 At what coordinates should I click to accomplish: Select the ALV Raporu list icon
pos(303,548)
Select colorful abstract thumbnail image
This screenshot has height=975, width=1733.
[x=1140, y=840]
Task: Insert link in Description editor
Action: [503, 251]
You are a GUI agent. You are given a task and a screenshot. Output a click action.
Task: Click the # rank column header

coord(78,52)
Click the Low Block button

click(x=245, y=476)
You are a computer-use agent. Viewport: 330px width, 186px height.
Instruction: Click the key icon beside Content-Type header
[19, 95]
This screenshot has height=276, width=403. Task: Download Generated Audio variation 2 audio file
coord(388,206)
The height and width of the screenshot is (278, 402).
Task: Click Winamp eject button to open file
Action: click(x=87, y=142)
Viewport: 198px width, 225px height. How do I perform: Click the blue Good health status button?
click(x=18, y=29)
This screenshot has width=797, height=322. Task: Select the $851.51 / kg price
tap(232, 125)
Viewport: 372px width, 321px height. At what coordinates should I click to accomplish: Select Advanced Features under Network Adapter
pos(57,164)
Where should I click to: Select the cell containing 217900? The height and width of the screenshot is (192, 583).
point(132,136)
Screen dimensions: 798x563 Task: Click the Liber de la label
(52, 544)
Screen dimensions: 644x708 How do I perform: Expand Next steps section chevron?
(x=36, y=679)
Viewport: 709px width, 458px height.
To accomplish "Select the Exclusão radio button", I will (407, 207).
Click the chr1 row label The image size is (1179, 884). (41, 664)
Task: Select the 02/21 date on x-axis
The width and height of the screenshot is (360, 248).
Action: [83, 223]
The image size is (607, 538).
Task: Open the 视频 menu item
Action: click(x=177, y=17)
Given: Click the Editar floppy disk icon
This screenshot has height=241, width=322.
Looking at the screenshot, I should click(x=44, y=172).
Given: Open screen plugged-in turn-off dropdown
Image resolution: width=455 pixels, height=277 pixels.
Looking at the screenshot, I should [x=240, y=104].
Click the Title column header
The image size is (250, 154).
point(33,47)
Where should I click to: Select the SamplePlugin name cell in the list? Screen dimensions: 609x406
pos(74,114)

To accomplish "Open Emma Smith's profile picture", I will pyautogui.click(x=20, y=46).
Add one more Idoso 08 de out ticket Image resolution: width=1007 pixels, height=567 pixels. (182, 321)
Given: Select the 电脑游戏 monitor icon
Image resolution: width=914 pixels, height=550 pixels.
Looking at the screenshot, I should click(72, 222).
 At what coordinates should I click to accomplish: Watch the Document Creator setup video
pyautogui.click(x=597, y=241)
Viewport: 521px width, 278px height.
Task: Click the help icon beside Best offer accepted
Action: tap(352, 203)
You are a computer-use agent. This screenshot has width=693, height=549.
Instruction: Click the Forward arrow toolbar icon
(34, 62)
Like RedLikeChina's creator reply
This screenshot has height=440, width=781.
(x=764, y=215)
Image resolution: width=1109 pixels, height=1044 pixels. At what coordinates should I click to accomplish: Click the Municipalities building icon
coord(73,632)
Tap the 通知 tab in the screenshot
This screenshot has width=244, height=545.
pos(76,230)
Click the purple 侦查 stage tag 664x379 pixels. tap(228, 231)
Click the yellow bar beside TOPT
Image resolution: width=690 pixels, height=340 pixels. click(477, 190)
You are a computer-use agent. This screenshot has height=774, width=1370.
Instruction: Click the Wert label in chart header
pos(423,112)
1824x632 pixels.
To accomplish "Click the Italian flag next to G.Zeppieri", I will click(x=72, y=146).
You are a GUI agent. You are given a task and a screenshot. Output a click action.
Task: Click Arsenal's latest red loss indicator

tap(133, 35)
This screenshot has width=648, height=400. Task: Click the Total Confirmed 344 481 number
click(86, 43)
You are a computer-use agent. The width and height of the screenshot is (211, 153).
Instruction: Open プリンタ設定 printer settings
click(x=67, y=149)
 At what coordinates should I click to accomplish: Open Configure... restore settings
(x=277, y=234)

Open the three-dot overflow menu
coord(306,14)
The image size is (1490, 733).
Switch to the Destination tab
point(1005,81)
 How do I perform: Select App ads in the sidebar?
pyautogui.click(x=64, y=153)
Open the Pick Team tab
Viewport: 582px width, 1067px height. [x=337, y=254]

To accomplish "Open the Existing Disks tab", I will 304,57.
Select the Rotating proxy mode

> **Problem description**
The answer must hold only the lines from the first line of the data through the line bearing "Viewport: 709px width, 458px height.", returned exactly.

> **Result of this exercise**
 At what coordinates should I click to accomplish: Select the ALV Raporu list icon
pos(303,548)
Select colorful abstract thumbnail image
This screenshot has height=975, width=1733.
[x=1140, y=840]
Task: Insert link in Description editor
Action: [503, 251]
You are a GUI agent. You are given a task and a screenshot. Output a click action.
Task: Click the # rank column header

coord(78,52)
Click the Low Block button

click(x=245, y=476)
You are a computer-use agent. Viewport: 330px width, 186px height.
Instruction: Click the key icon beside Content-Type header
[19, 95]
This screenshot has height=276, width=403. Task: Download Generated Audio variation 2 audio file
coord(388,206)
The height and width of the screenshot is (278, 402).
Task: Click Winamp eject button to open file
Action: click(x=87, y=142)
Viewport: 198px width, 225px height. How do I perform: Click the blue Good health status button?
click(x=18, y=29)
This screenshot has width=797, height=322. Task: Select the $851.51 / kg price
tap(232, 125)
Viewport: 372px width, 321px height. At what coordinates should I click to accomplish: Select Advanced Features under Network Adapter
pos(57,164)
Where should I click to: Select the cell containing 217900? The height and width of the screenshot is (192, 583).
point(132,136)
Screen dimensions: 798x563 Task: Click the Liber de la label
(52, 544)
Screen dimensions: 644x708 How do I perform: Expand Next steps section chevron?
(x=36, y=679)
Viewport: 709px width, 458px height.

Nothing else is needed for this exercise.